Only the lines below between the ones containing "You are a GUI" and "Screen dimensions: 1219x632", inclusive, are to be reproduced, each exactly as it stands.

**GIVEN DATA**
▽
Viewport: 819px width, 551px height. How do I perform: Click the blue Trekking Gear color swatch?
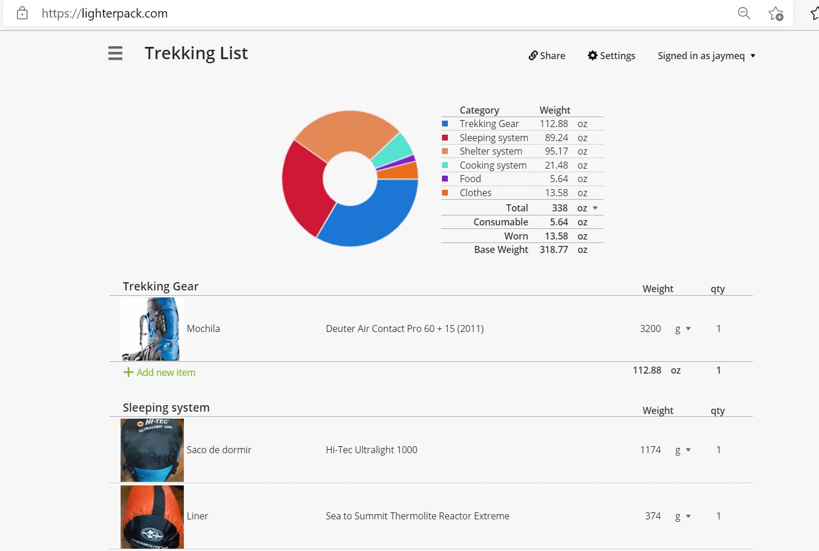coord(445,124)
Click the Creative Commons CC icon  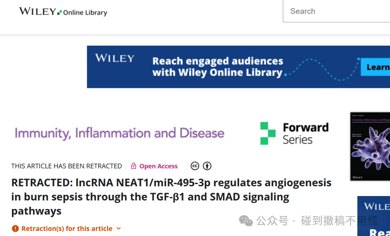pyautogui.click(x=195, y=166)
△
▽
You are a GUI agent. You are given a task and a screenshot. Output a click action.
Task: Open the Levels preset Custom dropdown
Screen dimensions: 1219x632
△
▽
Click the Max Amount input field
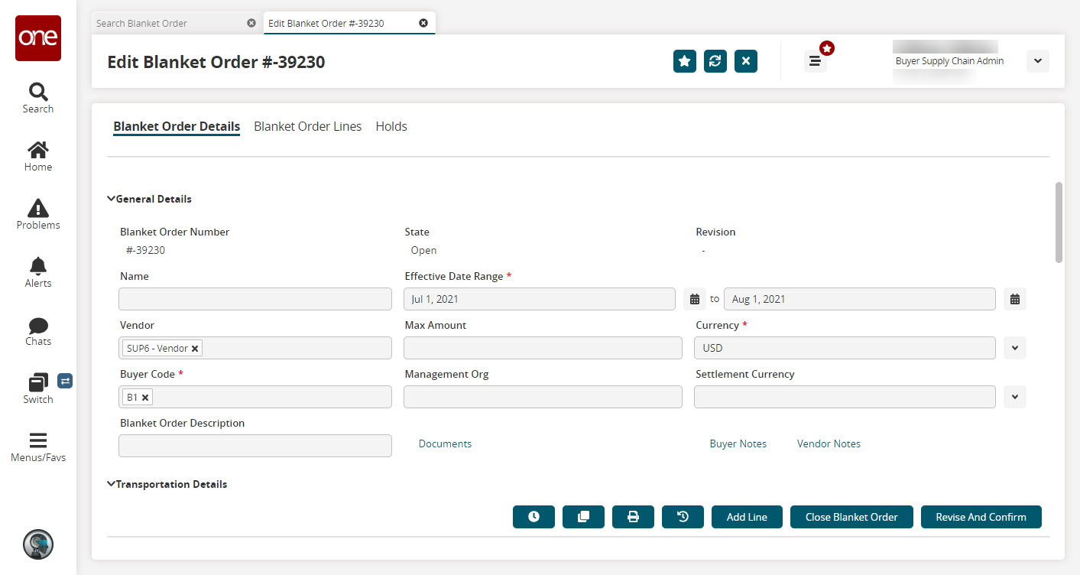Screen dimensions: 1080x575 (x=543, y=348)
△
**RESULT**
You are a GUI agent. You are given a task and a screenshot. Output a click action.
Task: Open the Levels preset Custom dropdown
Screen dimensions: 1219x632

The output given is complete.